I want to share my sqoop2 investigation experience.
I tried configuring sqoop2 on hortonworks 2.1 VM.
I got success result with starting server side, but for some reason I cannot
connect client sqoop2 application to server.
I had used 2 instructions:
This one is archived, but firstly I did notice that. I had
done everything as in manual and got worked server. Unfortunately manual does
not contain client side details.
This one is
latest (Jun 09, 2013), but looks like it is not up to date.
Building, creating binaries, Installing, staring/stopping server
parts are correct, but start client and examples is out of day
.
I think if I spent some more time I would get success
result. But as it’s not main goal I decided work with sqoop2 that installed in
latest cloudera VM (hue 5.0).
Also I
want notice that web-ui that present in cloudera VM it’s not part of sqoop2
original distributive, it parts of cloudera hue.
Original sqoop2 client is java command line application,
but it more user friendly than sqoop 1 interface.

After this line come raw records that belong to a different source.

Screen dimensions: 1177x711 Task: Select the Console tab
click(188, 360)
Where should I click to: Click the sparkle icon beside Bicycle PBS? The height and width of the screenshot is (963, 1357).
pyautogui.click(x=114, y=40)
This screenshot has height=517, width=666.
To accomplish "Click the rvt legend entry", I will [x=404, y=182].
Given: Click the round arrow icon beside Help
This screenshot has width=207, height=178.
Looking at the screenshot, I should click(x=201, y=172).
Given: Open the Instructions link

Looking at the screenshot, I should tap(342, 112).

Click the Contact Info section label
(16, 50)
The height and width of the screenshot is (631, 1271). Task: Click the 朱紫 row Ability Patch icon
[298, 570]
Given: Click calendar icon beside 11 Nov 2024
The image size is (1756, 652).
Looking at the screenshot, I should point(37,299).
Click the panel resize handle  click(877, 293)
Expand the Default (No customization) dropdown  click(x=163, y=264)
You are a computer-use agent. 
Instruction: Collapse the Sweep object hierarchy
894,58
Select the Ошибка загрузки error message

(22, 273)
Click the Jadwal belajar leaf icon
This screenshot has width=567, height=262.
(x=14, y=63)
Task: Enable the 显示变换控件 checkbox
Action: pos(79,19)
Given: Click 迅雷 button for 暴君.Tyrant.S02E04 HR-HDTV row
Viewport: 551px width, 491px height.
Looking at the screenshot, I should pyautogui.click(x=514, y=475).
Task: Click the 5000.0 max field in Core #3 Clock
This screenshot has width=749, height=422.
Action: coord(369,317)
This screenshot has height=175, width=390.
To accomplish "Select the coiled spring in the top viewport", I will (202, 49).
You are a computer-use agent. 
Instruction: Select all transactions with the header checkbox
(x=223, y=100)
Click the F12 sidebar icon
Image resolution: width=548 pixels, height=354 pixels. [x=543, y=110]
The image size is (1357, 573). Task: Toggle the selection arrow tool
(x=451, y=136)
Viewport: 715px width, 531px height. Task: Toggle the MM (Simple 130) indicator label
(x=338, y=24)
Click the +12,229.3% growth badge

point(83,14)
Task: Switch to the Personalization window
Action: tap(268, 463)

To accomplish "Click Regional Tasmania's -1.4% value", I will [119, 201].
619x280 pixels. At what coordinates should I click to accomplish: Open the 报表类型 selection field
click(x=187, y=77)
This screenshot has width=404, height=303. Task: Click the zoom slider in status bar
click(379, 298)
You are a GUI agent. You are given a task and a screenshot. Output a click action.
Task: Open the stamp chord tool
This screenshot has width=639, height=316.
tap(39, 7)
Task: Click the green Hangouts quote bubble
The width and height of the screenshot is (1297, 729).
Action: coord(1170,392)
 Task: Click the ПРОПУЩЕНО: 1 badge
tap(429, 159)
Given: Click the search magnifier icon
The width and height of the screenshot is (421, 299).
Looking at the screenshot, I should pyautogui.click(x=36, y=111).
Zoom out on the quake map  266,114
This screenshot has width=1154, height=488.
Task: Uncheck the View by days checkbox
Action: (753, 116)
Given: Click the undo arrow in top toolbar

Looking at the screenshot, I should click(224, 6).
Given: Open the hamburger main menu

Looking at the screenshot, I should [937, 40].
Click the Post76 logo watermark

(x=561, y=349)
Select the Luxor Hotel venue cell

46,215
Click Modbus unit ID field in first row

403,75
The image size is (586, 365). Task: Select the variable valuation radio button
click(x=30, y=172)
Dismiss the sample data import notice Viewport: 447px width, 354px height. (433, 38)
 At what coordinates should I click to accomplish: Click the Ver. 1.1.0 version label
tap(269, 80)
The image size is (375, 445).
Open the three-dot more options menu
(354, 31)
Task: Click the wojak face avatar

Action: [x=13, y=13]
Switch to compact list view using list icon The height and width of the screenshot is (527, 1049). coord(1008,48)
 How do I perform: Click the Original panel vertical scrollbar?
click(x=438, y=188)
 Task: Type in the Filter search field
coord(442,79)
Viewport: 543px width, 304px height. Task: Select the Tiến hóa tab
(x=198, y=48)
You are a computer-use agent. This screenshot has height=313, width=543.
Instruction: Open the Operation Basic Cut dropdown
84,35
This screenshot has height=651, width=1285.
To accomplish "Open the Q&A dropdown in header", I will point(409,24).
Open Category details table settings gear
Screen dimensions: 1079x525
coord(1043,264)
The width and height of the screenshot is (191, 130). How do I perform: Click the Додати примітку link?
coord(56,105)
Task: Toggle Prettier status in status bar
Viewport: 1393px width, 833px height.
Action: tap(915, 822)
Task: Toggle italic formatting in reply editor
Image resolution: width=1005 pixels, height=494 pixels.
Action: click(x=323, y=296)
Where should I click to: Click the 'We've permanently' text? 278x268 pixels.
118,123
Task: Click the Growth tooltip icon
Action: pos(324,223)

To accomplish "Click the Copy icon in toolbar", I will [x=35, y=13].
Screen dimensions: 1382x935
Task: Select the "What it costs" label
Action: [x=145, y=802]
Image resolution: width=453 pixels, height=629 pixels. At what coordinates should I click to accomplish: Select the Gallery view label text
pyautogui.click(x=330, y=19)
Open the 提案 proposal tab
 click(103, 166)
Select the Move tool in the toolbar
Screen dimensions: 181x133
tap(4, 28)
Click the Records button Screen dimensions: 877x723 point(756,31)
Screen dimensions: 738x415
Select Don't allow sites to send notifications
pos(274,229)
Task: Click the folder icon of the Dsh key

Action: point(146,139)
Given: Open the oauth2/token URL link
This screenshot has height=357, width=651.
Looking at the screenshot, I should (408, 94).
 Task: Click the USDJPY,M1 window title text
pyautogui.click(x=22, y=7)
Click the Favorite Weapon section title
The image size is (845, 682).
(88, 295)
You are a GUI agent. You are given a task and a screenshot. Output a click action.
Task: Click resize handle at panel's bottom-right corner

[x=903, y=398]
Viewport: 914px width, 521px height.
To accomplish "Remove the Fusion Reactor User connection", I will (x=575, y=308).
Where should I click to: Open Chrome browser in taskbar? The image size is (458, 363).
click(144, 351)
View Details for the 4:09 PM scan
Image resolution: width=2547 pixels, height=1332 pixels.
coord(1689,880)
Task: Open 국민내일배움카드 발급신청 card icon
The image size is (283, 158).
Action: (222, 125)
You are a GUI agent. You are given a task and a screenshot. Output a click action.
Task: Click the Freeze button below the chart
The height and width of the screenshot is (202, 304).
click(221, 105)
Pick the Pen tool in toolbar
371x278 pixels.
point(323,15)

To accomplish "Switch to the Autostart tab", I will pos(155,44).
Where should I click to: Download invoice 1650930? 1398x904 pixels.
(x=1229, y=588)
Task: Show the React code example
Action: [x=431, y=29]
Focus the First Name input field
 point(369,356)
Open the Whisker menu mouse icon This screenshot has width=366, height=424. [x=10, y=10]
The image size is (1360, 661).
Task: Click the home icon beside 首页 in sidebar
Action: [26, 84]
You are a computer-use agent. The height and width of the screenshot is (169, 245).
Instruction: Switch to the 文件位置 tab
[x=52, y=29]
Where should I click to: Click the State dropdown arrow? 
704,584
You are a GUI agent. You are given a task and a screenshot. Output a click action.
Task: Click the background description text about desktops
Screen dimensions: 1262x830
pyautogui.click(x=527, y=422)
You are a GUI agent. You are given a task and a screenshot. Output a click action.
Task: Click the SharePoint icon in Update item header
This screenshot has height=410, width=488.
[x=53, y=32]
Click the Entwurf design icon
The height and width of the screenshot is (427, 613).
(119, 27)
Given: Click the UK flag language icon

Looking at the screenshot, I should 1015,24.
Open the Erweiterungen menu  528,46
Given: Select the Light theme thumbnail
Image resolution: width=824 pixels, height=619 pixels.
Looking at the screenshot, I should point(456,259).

So I downloaded latest cloudera VM from:
Based on instruction I had configured sqoop2 there (by
default it stopped) and created import sqoop job based on example that they
suggested.
Some why hue
did not run job. I found sqoop2 logs in cloudera VM (they located in folder
‘/var/log/sqoop2’), but I did not find there any information that explain the
reason of job failure.
Also I tried configure and run sqoop2 job based on original
command line client and got the same issue without any details.
So, my next step was investigating different Hadoop logs and
actually finds the reason why it fail.
First interest place is HUE Server logs:
There I found description of error why sqoop2 job had not
run. For me it was incorrectly configured sqoop2 connector. I want recommend
use ‘http://www.jsoneditoronline.org/’ for analyzing error. As messages from
soop2 comes in json format.
BUT, job still did not work.(((
I did some brain storming and figure out one more important log
for sqoop2: http://localhost:8088/cluster/apps
There I at last found the last issue (for me): sqoop2 user has restricted permissions and it
cannot write into folder ‘/user/cloudera/emp’
Solution: change
folder ‘/user/sqoop2/emp’
Also I tried sqoop2
java client API it works fine for me, except errors and exceptions they could
be more detailed.
Some details that I found about sqoop2 api:
Summary:
Sqoop 2 looks interesting, but currently it has less functionality then sqoop 1 (for ex.: I did not see how import data into hive as sqoop 1.4.4 can do and so on). Also informative log is also a problem.
So for now I would prefer use sqoop 1.4.4.